#### [To be done]
Determine how many lines of the listing below contain the word "entry", and reply with that number alone.

++++

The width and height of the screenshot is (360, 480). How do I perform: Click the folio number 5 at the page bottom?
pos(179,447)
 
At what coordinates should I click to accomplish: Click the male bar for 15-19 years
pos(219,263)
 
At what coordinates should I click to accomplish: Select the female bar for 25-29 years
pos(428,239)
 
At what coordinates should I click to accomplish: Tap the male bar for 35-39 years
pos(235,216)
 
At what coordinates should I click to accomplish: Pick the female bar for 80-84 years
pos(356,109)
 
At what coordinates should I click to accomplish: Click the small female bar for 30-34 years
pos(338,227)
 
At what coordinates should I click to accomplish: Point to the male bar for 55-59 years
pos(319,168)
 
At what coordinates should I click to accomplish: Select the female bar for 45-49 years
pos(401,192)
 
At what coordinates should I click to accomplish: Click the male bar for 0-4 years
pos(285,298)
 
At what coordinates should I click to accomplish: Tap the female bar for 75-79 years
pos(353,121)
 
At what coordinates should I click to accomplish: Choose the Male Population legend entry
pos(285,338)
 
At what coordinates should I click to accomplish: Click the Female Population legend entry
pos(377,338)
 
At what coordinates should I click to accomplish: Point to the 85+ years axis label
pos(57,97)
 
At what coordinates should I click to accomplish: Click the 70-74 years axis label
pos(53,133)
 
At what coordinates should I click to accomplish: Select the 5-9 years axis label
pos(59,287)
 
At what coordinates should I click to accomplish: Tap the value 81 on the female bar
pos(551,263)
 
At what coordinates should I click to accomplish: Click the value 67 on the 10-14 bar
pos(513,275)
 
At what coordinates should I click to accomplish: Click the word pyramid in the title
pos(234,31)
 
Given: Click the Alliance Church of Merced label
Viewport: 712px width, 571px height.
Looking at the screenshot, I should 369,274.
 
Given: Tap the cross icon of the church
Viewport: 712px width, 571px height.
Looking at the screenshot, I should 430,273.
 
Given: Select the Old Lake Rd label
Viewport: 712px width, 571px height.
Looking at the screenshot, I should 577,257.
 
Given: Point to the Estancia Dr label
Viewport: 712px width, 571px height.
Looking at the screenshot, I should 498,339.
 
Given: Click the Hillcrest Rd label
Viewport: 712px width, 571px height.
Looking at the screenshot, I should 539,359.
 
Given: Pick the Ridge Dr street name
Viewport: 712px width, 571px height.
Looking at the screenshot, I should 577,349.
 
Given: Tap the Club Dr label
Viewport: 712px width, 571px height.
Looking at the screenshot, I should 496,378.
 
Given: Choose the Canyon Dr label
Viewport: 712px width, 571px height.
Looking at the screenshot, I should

++++

#### [Right answer]
2